My path into product leadership was intentionally non-traditional, and it has become one of my greatest strengths.
Studying history trained me to recognize patterns, question assumptions, and understand context. My MLIS trained me to design information systems and understand how people actually find and use complex information. Years managing restaurants added something equally important: the ability to stay calm in chaotic environments while aligning teams around shared outcomes.
Long before I had the title of product manager, I was already doing the work - structuring complex systems, understanding how humans navigate them, and bringing clarity to environments where information, technology, and people intersect.
Today that same foundation shapes how I design enterprise platforms, align cross-functional teams, and lead product initiatives in highly regulated environments.
Systems Thinking Foundations
Master’s in Library & Information Science (MLIS)
Simmons University, Boston, MA
My MLIS program focused on the architecture of information systems: taxonomy design, metadata modeling, database structures, and user-centered research.

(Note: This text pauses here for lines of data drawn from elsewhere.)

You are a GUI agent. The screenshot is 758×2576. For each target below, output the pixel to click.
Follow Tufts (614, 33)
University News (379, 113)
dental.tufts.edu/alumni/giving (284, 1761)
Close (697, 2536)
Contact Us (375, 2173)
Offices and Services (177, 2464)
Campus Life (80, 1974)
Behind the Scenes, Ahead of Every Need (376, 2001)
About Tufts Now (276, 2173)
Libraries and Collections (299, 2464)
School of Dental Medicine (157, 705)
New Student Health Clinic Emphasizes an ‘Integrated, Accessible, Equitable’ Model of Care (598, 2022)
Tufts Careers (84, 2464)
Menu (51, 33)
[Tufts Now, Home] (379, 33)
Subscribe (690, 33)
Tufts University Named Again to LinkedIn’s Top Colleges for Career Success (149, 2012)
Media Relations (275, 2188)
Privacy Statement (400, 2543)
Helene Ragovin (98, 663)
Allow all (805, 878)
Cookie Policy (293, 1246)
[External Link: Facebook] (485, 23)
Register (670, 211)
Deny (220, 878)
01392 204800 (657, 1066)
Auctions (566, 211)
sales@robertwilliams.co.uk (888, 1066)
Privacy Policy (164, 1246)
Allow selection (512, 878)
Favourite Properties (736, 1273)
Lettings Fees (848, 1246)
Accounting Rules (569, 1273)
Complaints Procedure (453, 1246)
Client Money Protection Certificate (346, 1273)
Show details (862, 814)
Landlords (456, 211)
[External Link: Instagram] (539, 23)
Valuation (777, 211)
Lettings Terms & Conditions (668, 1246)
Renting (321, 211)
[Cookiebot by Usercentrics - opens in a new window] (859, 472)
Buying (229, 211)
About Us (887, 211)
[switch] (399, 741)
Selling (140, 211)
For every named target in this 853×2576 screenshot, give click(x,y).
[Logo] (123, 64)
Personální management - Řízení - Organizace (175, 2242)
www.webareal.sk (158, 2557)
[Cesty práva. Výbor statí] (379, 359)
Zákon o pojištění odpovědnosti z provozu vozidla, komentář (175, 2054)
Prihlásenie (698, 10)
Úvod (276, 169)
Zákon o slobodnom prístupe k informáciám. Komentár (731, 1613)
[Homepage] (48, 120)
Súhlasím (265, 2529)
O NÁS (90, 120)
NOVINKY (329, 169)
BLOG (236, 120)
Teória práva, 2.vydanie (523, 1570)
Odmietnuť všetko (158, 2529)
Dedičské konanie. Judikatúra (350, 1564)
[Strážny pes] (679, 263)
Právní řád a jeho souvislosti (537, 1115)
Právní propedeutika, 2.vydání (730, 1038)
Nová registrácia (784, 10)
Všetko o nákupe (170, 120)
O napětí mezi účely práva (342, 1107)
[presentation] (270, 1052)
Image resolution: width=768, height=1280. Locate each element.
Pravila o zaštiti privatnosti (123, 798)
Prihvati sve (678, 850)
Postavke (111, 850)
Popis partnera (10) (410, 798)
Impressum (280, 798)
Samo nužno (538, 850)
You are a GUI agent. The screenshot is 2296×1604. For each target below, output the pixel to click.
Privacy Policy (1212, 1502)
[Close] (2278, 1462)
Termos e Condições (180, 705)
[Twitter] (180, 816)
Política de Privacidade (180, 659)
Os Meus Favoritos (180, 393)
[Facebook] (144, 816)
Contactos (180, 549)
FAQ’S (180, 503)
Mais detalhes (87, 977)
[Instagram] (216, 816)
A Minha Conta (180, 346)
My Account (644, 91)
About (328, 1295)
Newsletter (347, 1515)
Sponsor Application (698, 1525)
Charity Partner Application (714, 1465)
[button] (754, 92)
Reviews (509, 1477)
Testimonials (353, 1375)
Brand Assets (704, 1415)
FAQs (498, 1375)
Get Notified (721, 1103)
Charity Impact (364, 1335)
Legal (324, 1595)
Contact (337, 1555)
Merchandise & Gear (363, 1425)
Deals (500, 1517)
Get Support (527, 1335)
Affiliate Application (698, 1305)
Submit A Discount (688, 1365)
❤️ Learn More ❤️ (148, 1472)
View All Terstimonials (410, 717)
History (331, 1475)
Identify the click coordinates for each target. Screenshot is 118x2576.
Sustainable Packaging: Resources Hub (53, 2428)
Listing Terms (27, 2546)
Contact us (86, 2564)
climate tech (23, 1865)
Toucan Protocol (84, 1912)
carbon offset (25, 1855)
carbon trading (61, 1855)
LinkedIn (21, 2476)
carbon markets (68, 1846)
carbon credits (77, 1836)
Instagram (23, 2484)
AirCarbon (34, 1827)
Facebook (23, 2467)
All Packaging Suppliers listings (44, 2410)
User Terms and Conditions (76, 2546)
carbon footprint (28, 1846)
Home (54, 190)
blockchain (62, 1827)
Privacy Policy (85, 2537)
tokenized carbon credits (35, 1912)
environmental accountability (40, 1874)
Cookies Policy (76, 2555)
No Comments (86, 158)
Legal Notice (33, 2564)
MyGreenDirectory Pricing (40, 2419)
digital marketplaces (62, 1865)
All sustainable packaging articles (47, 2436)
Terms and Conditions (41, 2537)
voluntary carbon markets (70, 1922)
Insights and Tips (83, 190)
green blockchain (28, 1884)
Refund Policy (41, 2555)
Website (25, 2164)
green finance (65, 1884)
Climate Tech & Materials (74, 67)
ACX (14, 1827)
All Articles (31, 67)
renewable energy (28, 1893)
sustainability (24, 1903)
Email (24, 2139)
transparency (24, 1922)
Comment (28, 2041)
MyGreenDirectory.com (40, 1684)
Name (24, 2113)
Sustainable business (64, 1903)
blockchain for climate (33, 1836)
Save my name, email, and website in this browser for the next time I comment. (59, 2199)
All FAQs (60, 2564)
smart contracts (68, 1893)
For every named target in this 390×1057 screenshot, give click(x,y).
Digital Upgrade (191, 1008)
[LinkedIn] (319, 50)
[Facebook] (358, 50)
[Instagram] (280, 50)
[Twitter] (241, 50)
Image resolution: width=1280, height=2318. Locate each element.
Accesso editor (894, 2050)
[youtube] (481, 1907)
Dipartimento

I completed graduate-level UX research and usability testing, running structured user interviews, heuristic evaluations, and moderated usability sessions to understand how people search for and interpret complex information.
One major project involved designing and testing a structured taxonomy for a legal information system, translating complex subject matter into an intuitive navigational structure for users.
These foundations now show up directly in my product work: designing enterprise platforms, governance systems, and workflows that help organizations structure complexity so teams can operate with clarity.
Bachelor’s Degree in History
University of Minnesota, Minneapolis, MN
My undergraduate work trained me in narrative analysis, pattern recognition, and research.
Studying history means learning how people interpret information, how bias shapes decisions, and how context influences understanding. Those same skills now shape how I approach user behavior, product discovery, and systems design.
It was also my first exposure to digital archives and content systems, which sparked my early interest in how large information collections are structured and accessed. Digital archives in the early 2000s were a whole vibe.
Early Leadership: Operating in Complex Systems
Before moving fully into product leadership, I spent years managing restaurants.
Restaurants are complex operational systems. When things go wrong, problems surface immediately and must be solved quickly. Success depends on clear communication, coordinated teams, and removing friction so everyone can focus on execution.
That experience shaped how I lead today: staying calm in high-pressure environments, aligning teams quickly, and solving problems fast enough to keep the system moving.
Those instincts continue to guide my work when navigating complex enterprise environments.
Product Leadership Development
I continue investing in structured learning to deepen my product leadership practice.
Product Leadership Certification from Product School
Focused on product strategy, cross-functional leadership, and building scalable product organizations.
Certified Scrum Product Owner (CSPO) from CPrime
Strengthened my understanding of outcome-driven delivery and the operational mechanics required to move from ideas to measurable results.
How This Shapes My Work
I approach product leadership with the belief that systems and people must work together.
Clarity, connection, and shared understanding are essential for organizations operating in complex environments.
Three foundations shape how I work:
Humanities trained me to understand people - how they think, what they need, and how context shapes behavior.
Information science trained me to organize complexity - designing systems, taxonomies, and workflows that help teams navigate information.
Operational leadership trained me to execute under pressure - staying calm, removing friction, and helping teams move forward together.
Together, these experiences shape how I design enterprise platforms, align teams across organizations, and lead product initiatives in highly regulated systems.
Across every chapter of my career, the constant has been the same: bringing clarity to complex systems so teams can deliver meaningful outcomes.